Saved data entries
[Start of Attachment]
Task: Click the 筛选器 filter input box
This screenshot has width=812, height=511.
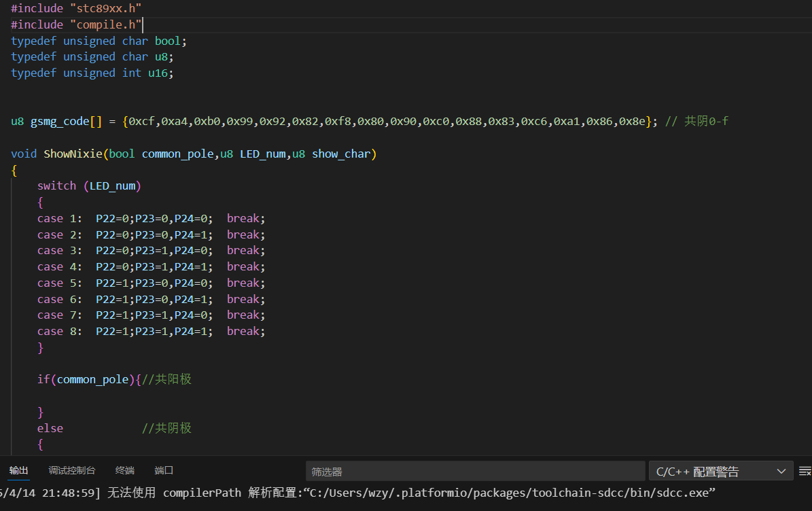Action: 474,471
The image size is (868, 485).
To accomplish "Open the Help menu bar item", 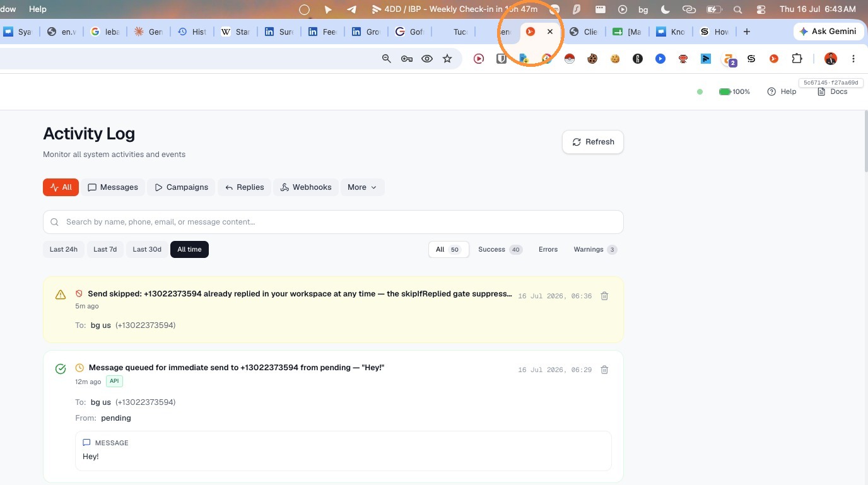I will [x=38, y=9].
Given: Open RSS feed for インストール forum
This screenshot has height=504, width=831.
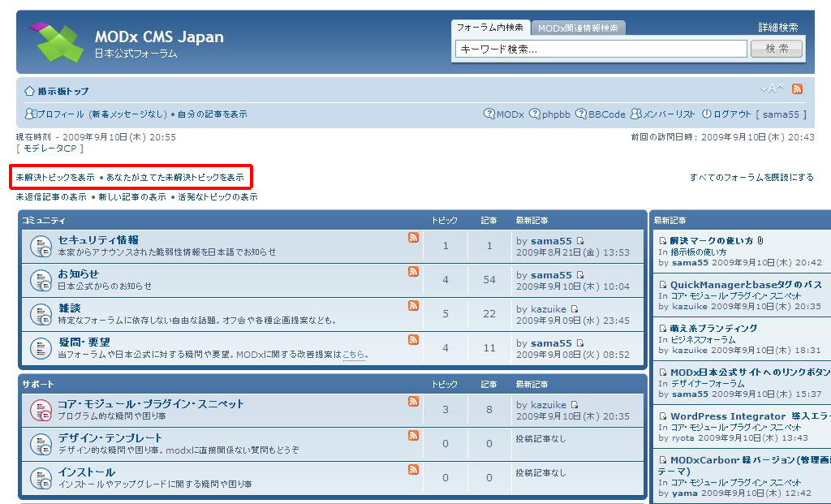Looking at the screenshot, I should click(414, 470).
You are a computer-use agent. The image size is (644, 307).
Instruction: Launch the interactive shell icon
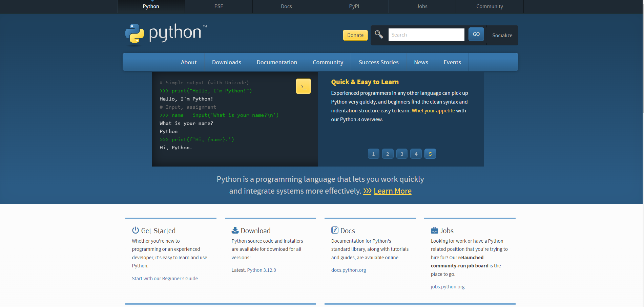click(x=303, y=86)
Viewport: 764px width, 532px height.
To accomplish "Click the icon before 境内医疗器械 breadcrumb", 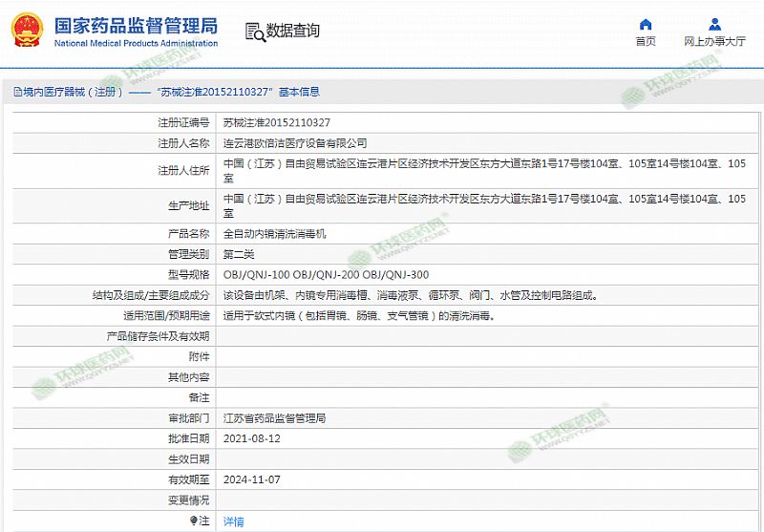I will 6,93.
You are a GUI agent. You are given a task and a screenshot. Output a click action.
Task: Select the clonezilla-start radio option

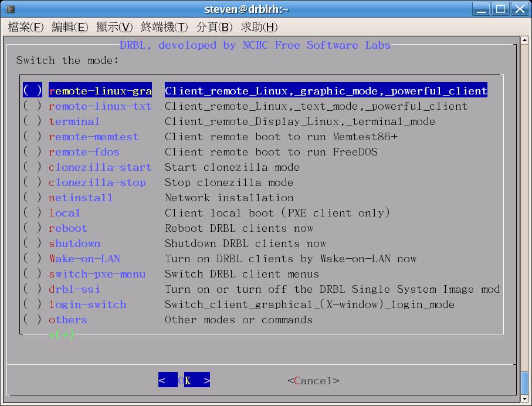[33, 167]
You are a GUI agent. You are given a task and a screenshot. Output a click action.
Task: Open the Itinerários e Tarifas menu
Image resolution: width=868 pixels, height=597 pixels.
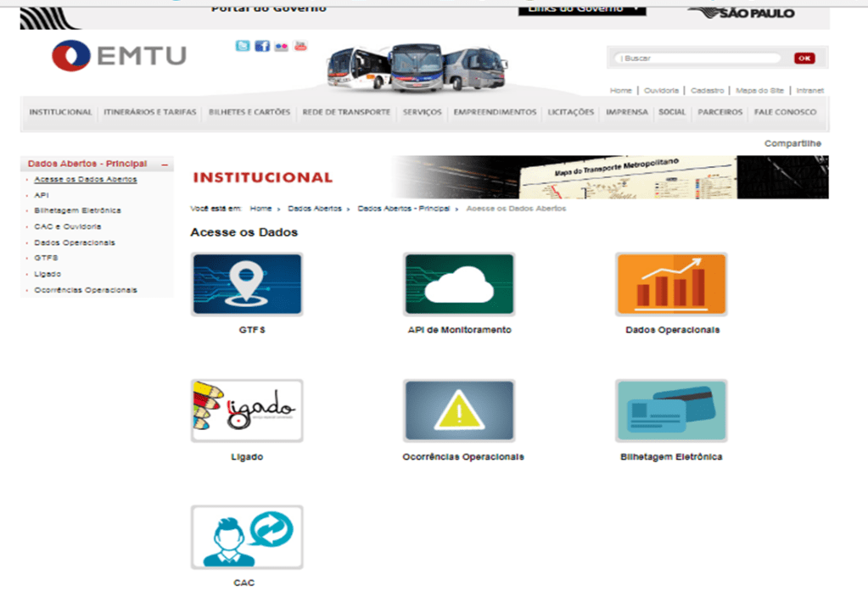[x=150, y=112]
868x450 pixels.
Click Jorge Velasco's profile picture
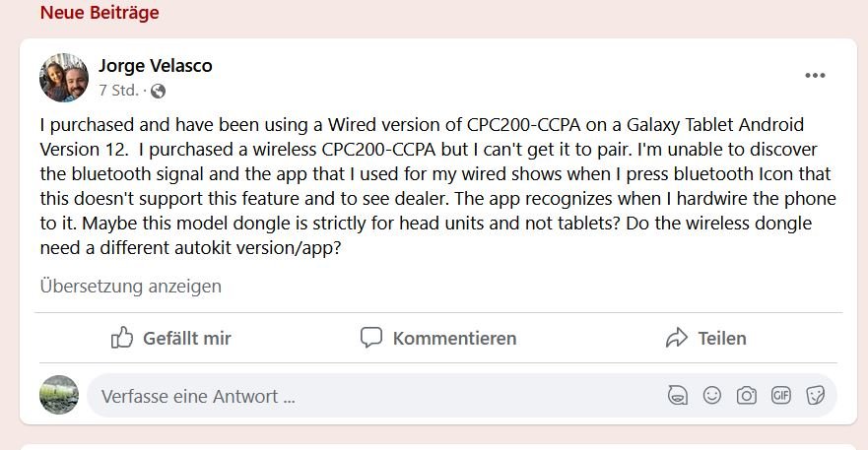pyautogui.click(x=64, y=78)
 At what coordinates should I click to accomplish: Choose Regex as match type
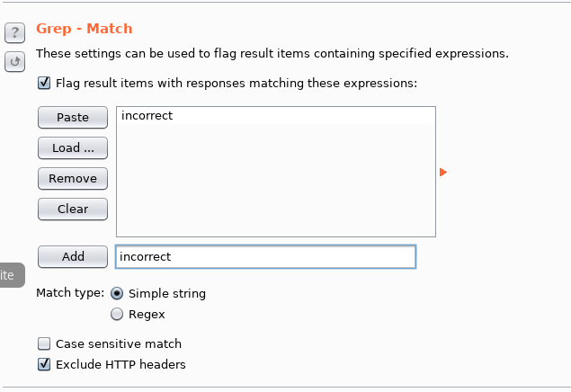coord(117,315)
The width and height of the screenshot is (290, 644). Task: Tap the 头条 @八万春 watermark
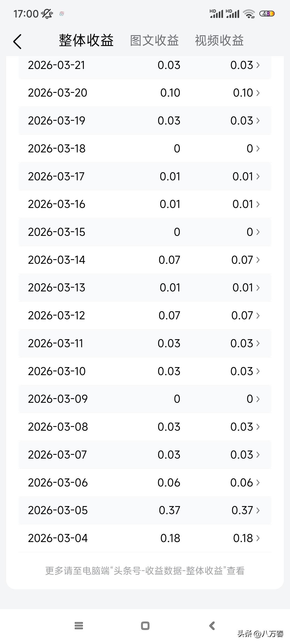point(260,634)
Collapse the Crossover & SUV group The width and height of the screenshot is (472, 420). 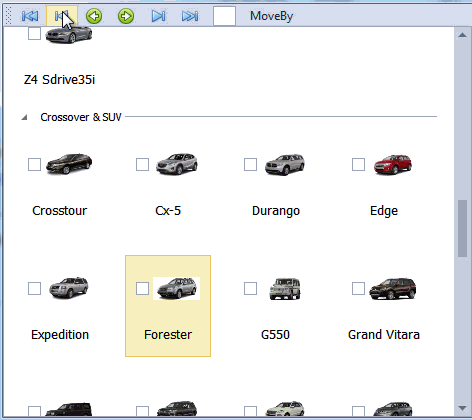pos(24,117)
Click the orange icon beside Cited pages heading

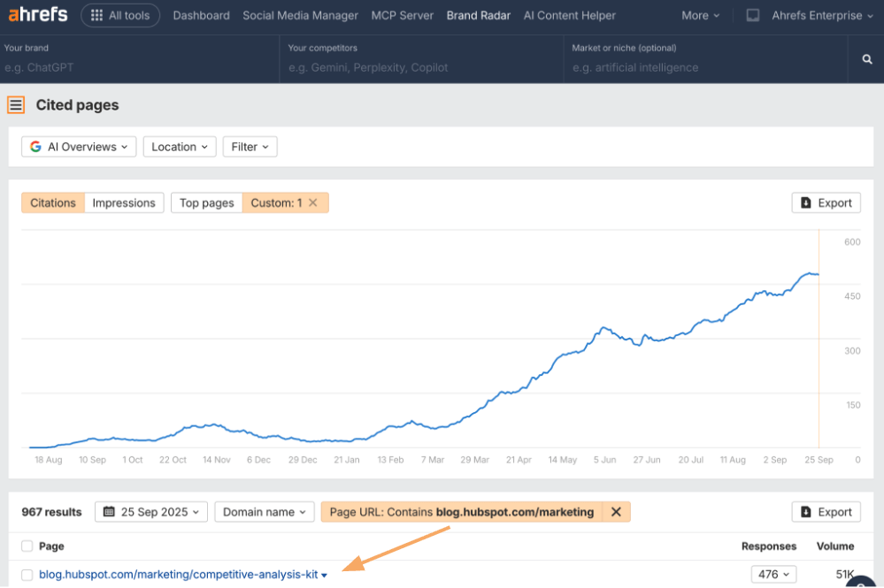[x=15, y=104]
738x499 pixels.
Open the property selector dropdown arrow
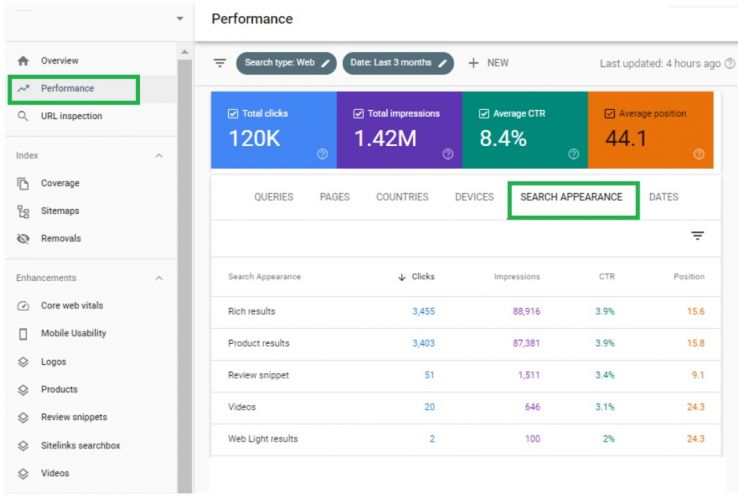pos(179,19)
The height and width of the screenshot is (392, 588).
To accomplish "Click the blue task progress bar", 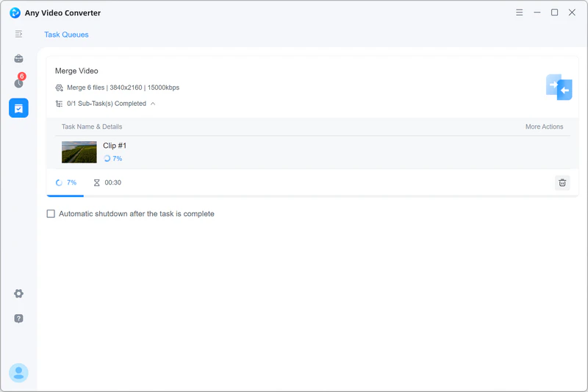I will click(x=65, y=196).
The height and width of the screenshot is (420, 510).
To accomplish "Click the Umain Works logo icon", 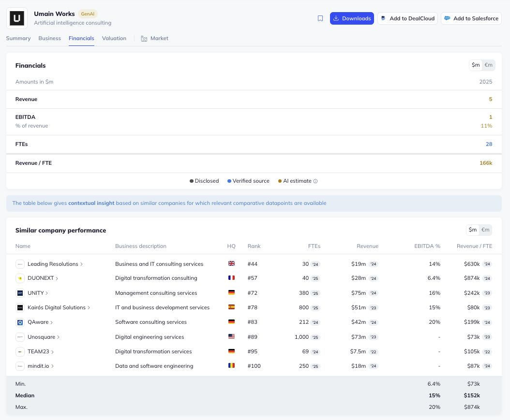I will coord(17,18).
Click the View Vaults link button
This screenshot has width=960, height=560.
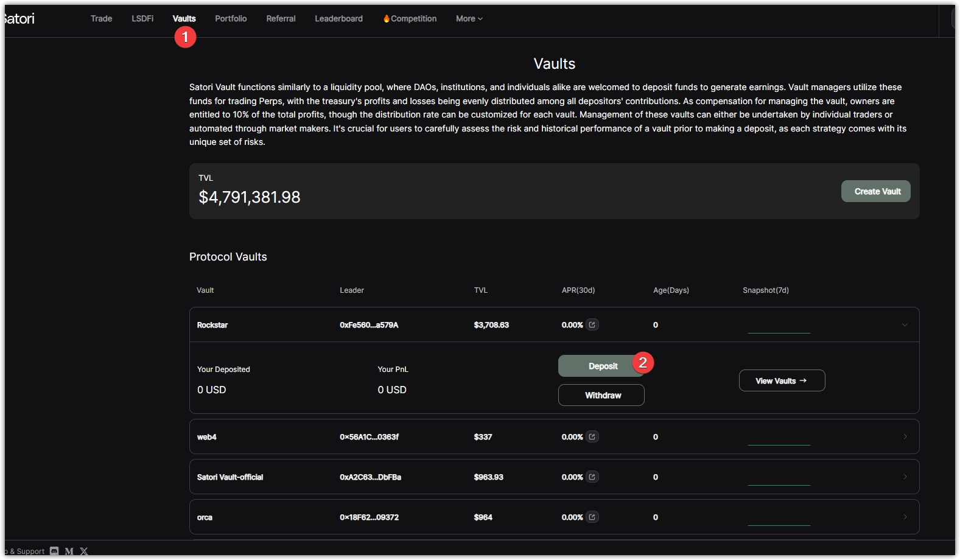tap(782, 380)
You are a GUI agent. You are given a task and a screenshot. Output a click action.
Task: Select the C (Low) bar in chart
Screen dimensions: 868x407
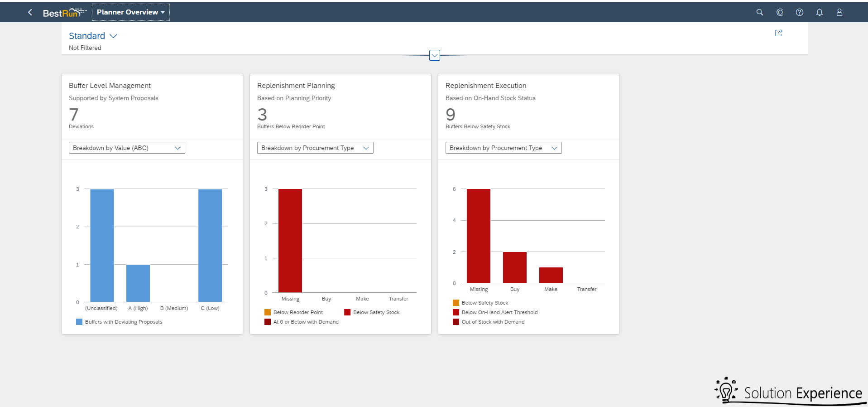[210, 245]
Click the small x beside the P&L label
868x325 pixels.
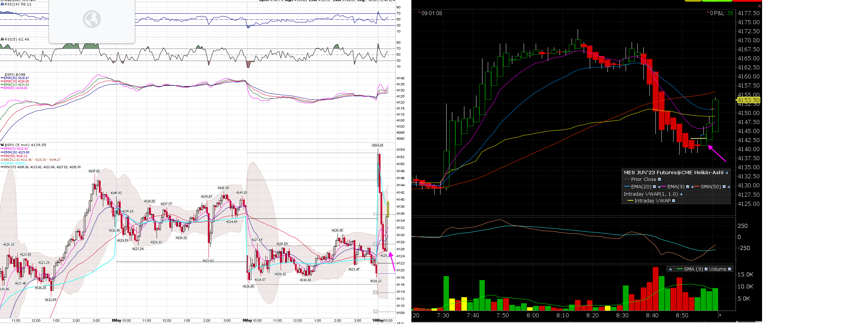(x=708, y=12)
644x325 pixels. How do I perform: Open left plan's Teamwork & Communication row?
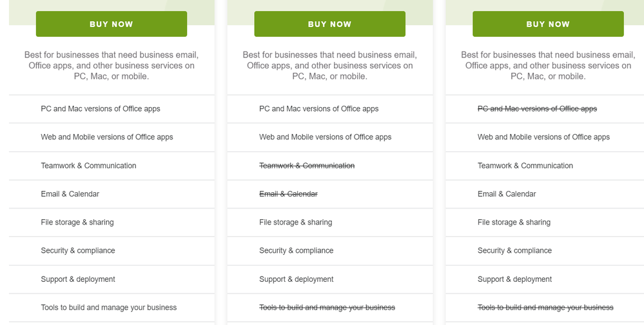pos(88,166)
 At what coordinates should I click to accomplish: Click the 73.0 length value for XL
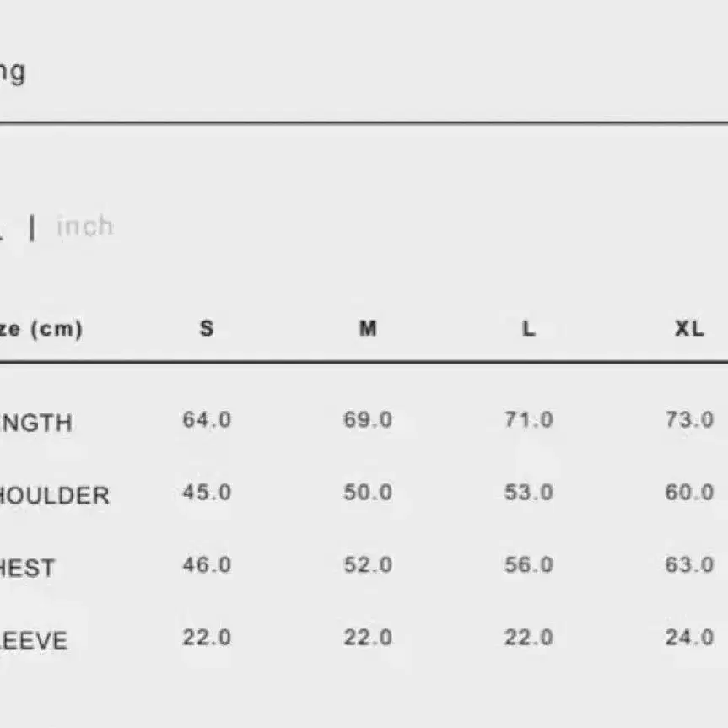click(x=689, y=420)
[End of Attachment]
* [Action item]:
Exact copy, pictures excluded: print only the lines from the line containing "644x325 pixels. How" through the end of the records.

* [Problem solution]:
644x325 pixels. How do I perform: Open left plan's Teamwork & Communication row?
pos(88,166)
 At what coordinates should I click to accomplish: Click the 73.0 length value for XL
click(x=689, y=420)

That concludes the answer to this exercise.